* [Exercise objective] Among the entries below, find the line with "Task: Select the highlighted tree node 1", then quote it and each following line up to and including the line with "Task: Go to Strony & Domeny breadcrumb", and nothing else.

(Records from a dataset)
::::

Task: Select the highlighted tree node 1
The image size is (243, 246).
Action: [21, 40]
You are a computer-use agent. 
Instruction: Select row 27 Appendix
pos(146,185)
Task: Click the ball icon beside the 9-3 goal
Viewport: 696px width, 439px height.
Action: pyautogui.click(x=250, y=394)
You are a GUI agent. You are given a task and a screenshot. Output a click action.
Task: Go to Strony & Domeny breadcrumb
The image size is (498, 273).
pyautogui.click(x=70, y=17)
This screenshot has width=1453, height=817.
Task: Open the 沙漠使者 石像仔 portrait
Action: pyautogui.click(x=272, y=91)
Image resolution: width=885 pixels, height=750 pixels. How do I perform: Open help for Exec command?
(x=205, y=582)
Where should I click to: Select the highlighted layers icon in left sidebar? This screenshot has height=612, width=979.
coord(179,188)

::::

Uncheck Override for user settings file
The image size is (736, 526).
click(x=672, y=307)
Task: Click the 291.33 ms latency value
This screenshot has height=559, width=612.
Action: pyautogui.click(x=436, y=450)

::::

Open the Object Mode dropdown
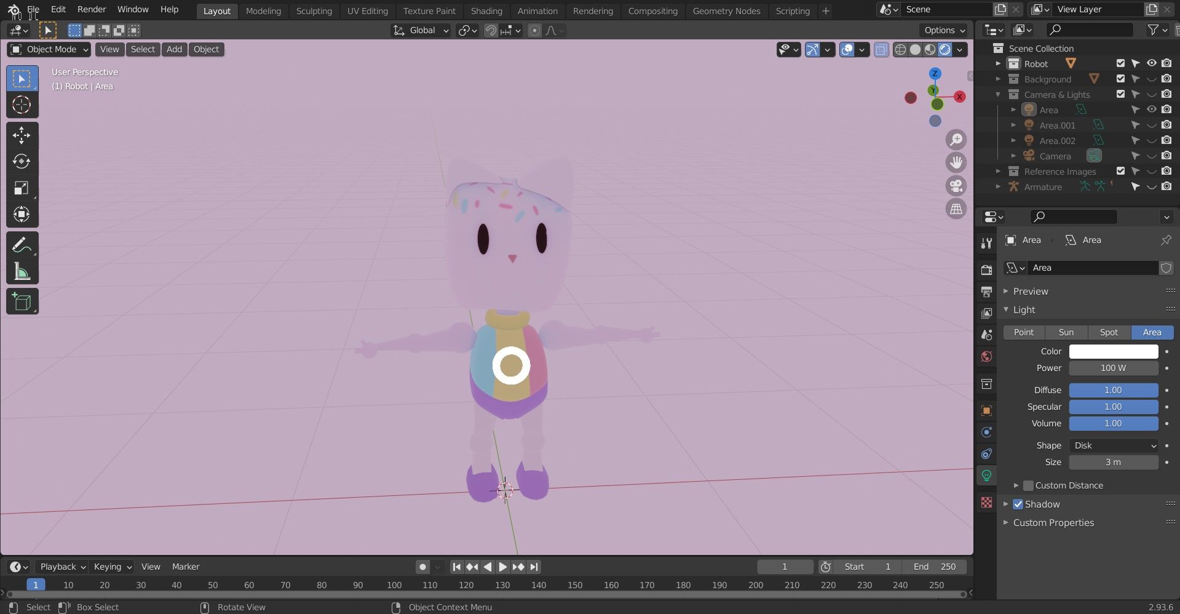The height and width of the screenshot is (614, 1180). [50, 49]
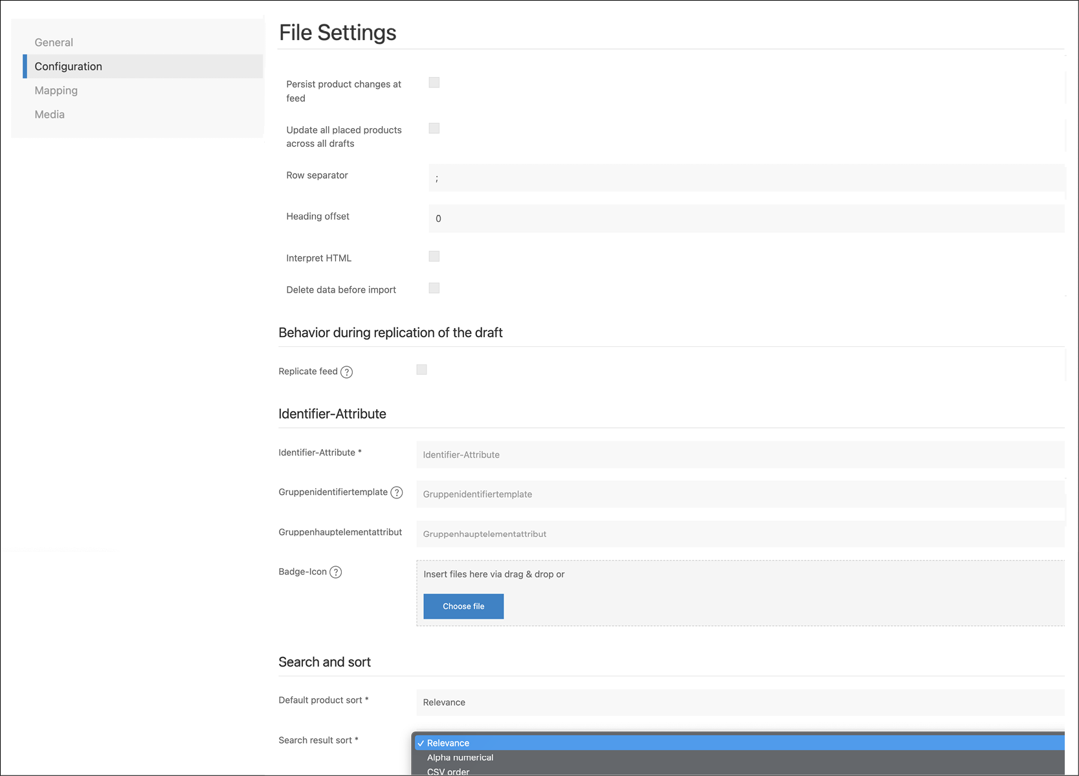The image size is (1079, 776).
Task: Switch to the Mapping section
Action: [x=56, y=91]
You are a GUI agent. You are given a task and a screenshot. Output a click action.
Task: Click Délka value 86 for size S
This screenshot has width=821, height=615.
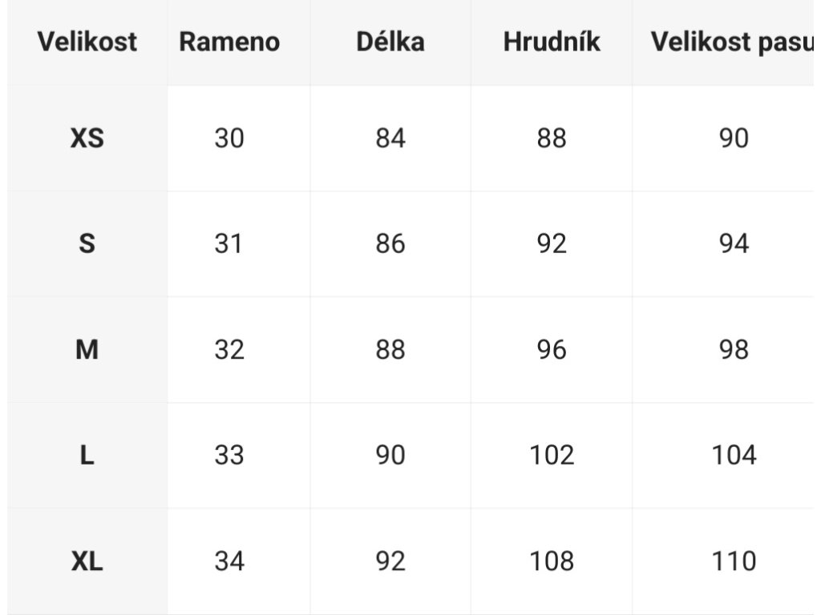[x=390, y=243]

::::

* [Exercise result]
Task: Select the highlighted tree node 1
The image size is (243, 246).
Action: [21, 40]
You are a computer-use agent. 
Instruction: Select row 27 Appendix
pos(146,185)
Task: Click the ball icon beside the 9-3 goal
Viewport: 696px width, 439px height.
Action: pyautogui.click(x=250, y=394)
You are a GUI agent. You are given a task and a screenshot. Output a click action.
Task: Go to Strony & Domeny breadcrumb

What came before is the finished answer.